Va. student gets accepted into all 8 Ivy League schools

When 17-year-old Pooja Chandrashekar applied to college, she filled out a lot of applications. She was being careful.

"I wanted to get into at least one," she said. "I wanted to have at least a few choices."

With a GPA of 4.57, she had set herself up for good news and the acceptances started rolling in.

Brown, Harvard, Columbia, Dartmouth, Yale, Princeton, Penn and Cornell.

"I was really surprised after each one and it just kept getting more surprising," Pooja told us. "I was like, ‘Wait, I got into all eight.' I think Yale was the last one I opened and I was like 'Oh, my God. I got into all eight!'"

According to Pooja, her parents "were freaking out."

She said she has maintained balance despite being a student Fairfax County's prestigious Thomas Jefferson High School for Science and Technology.

"I don't think I studied too much," said Pooja. "I think I studied enough and I also found time to do a lot of things I enjoy."

Like creating an app that helps diagnose Parkinson's disease by detecting vocal tremors.

"You basically open the app and you speak into it," she said. "You speak a long vowel sound for around 10 to 15 seconds. It can diagnose with 96 percent accuracy."

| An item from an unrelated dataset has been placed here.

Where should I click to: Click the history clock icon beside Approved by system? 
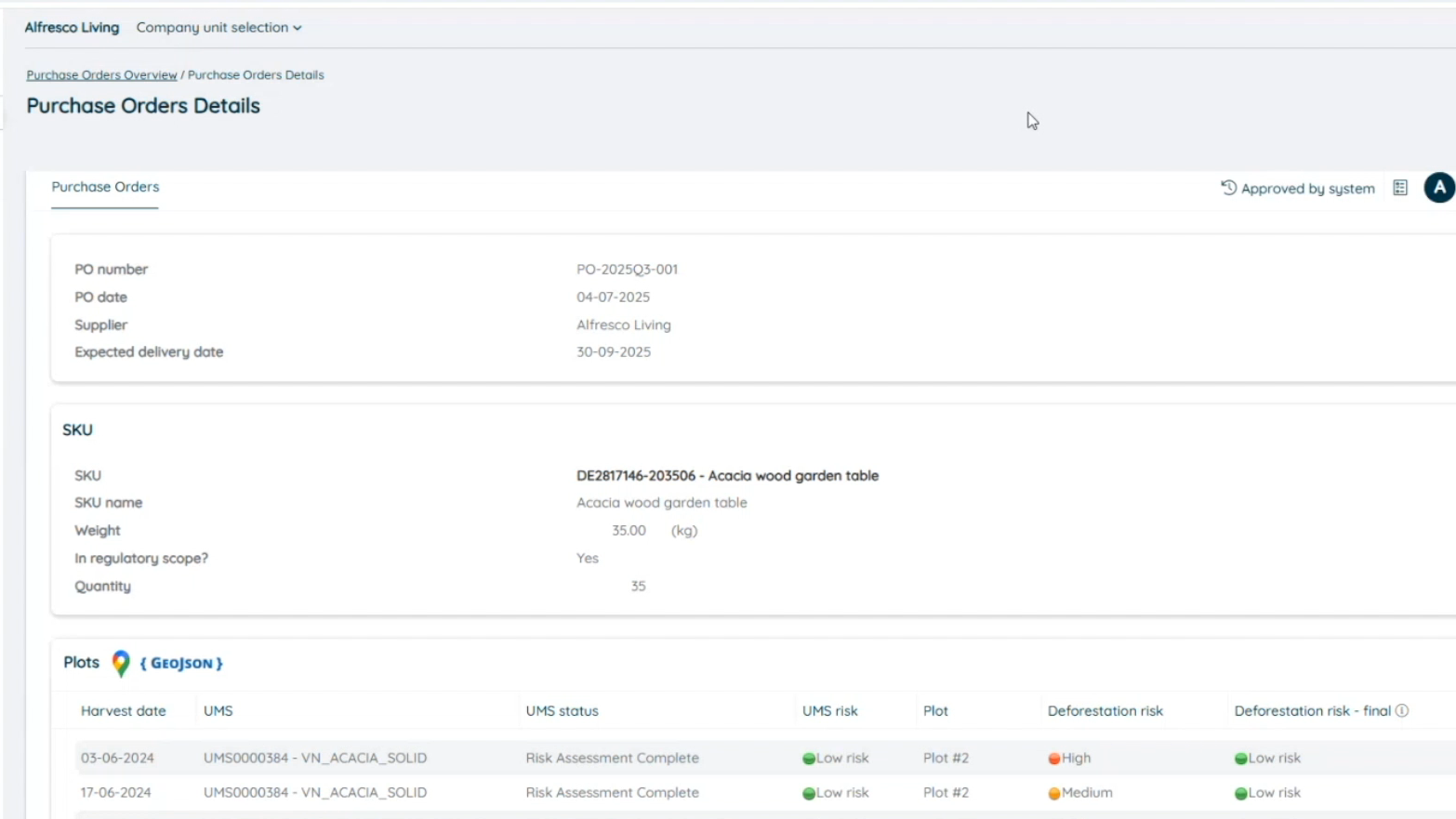1228,188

She is also CEO of a non-profit called ProjectCSGIRLS that encourages girls to choose careers in math, science and technology.

"There's a stereotype that exists of this male programmer sitting alone in his basement coding away," said Pooja.

She has narrowed her choices to Harvard, Stanford and Brown. She has to make a final decision by May 1.

She hopes to major in biomedical engineering and eventually go to medical school.

"Really work at that intersection of health care technology and business," she told us.